Luckily, breast milk helps not in the growth of bad bacteria rather in good gut bacteria known as "Bifidobacterium longum". B. longum is a beneficial bacterium present in human colon that ferments a wide variety of carbohydrates such as lactose and the sugars in some vegetables.

A new study shows that B. longum has successfully adapted to the unique aspect of infant's gut by producing an enzyme called LnBX that enables the bacteria to grow on sugar that is abundant in breast milk. According to Science Daily, the new study defines a symbiosis between gut microbes and humans.

Human milk sugars are known to selectively help in the growth of beneficial gut microbes such as bifidobacteria, which helps in the prevention of diarrhea and pathogenic infection in babies. The sugar present in breast milk referred as lacto-N-tetraose is broken down by bifidobacteria by producing an enzyme, this proof strongly suggests the symbiotic relationship between microbes and humans.
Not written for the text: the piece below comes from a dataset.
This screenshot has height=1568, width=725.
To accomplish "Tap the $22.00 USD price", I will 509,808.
LnbB and LnbX are the enzymes produced by "Bifidobacterium bifidum" and "Bifidobacterium longum" respectively. These two enzymes were isolated by study authors Takane Katayama and Shinya Fushinobu from the University of Tokyo. From the tests conducted, the findings suggest that different strains and species of bifidobacteria have independently evolved molecularly to digest human milk sugar. The said finding equally describes the co-existent of these bacteria in the gut of babies feeding on breast milk.
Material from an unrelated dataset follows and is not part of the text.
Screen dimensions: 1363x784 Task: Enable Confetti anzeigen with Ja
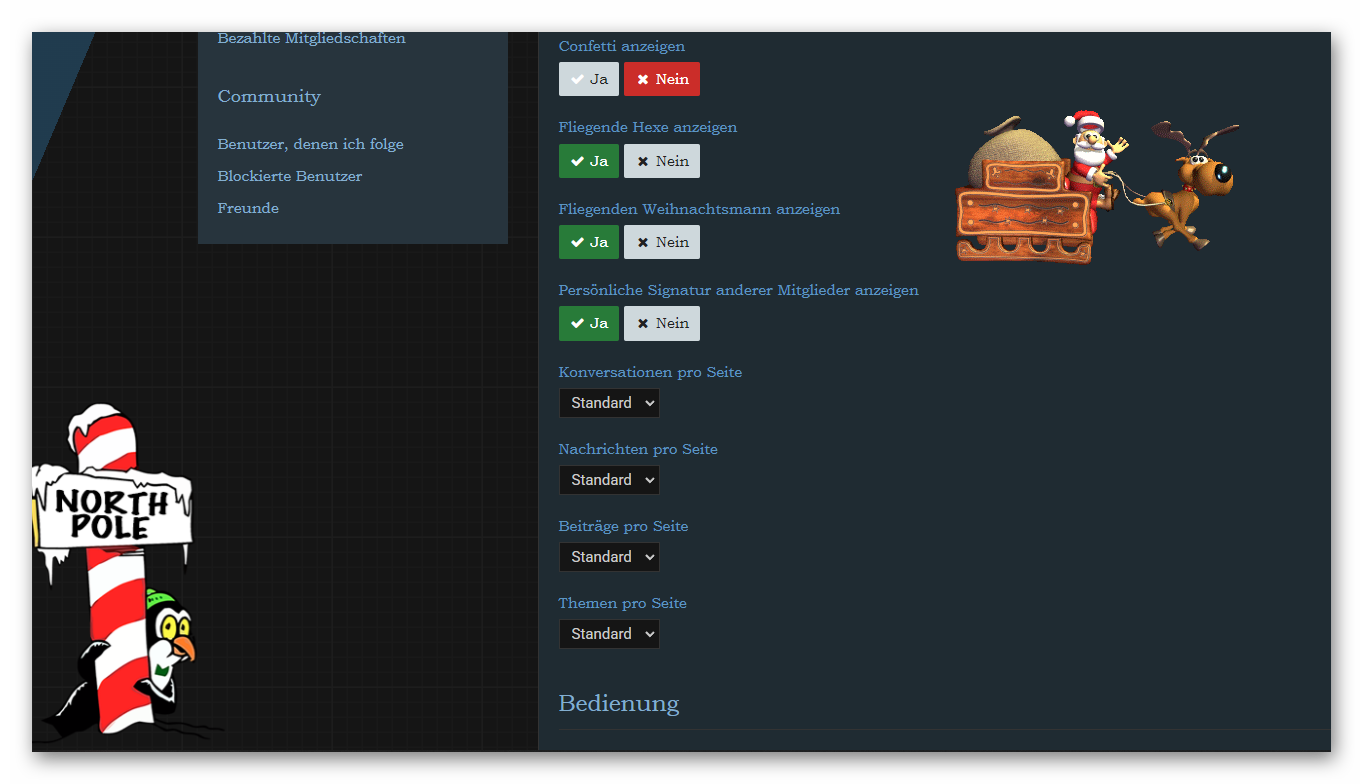(589, 79)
Meanwhile, according to Power of Probiotics, "Bifidobacterium longum" is already available commercially. B. longum has anti-inflammatory properties that protect the cells from toxins. It is a probiotic that is present in breast milk and one of the first microbes to colonize the infant's gut.

The researchers plan to extend their study whether other bifidobacteria species produce diverse enzymes to digest breast milk sugars. Furthermore, the researchers will also try to find any metabolites from the said microbes promoting health to babies.